→ **REQUIRED ACTIONS**:
1. Reproduce the part of the migraine surgery text starting at "How successful will" and ending at "for migraine surgery?".
2. According to the migraine surgery text, how long does the surgery typically take?
3. For each statement, say yes or no to whether the migraine surgery text agrees with it, and quote the words of the text that decide it.
(a) During the surgery, the doctor removes parts of the skull.
(b) Patients who respond well to Botox® injections are generally regarded as good candidates for migraine surgery.
(c) Studies report that one-third of patients experience total relief of their migraines.

→ **PASSAGE TO READ**:

'''

Surgery to Treat Migraine Headaches

Migraine headaches can be treated with surgery, which can provide great relief to migraine sufferers. During this outpatient procedure, the doctor will decompress the peripheral sensory nerves around the skull. This procedure can lessen the frequency, duration and severity of migraine headaches. The surgery is done under local or general anesthesia and typically takes one to two hours. Depending on the patient’s specific migraine trigger sites and their locations, and can take a bit longer if the sites are on different areas of the head. This procedure is NOT done on the brain – the doctor will not go through or remove parts of the skull.

 

How successful will the surgery be?

Studies have shown migraine surgical success rates to be above 70 percent, with one-third of the patients experiencing total relief of their migraines. When successful, patients have reported an improvement in migraine frequency, duration, intensity and in their overall quality of life as it relates to health.

 

Who is a candidate for migraine surgery?

While there are several factors to be considered, two major determinants of whether a patient is a candidate for migraine surgery are:

  • Diagnosis with migraines by a neurologist (not all headaches are migraines)
  • Sites of nerve compression must be identifiable with a high degree of confidence

Other important factors include the efficacy (or failure) of other medical treatments, the side effects of medications and the severity of the migraines. Patients with a favorable response to Botox® or local anesthetic injections are generally regarded as good candidates for migraine surgery.

 

Will I experience side effects or have scars?

'''

→ **EXTRACTED DATA**:
'''

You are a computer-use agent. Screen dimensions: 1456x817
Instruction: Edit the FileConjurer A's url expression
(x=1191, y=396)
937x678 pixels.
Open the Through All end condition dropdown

'''
'''

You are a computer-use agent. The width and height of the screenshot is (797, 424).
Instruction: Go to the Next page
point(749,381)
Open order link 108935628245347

'''

→ **SET OF ANSWERS**:
1.
How successful will the surgery be?

Studies have shown migraine surgical success rates to be above 70 percent, with one-third of the patients experiencing total relief of their migraines. When successful, patients have reported an improvement in migraine frequency, duration, intensity and in their overall quality of life as it relates to health.

 

Who is a candidate for migraine surgery?

2. One to two hours.

3.
(a) No: "the doctor will not go through or remove parts of the skull"
(b) Yes: "Patients with a favorable response to Botox® or local anesthetic injections are generally regarded as good candidates for migraine surgery"
(c) Yes: "with one-third of the patients experiencing total relief of their migraines"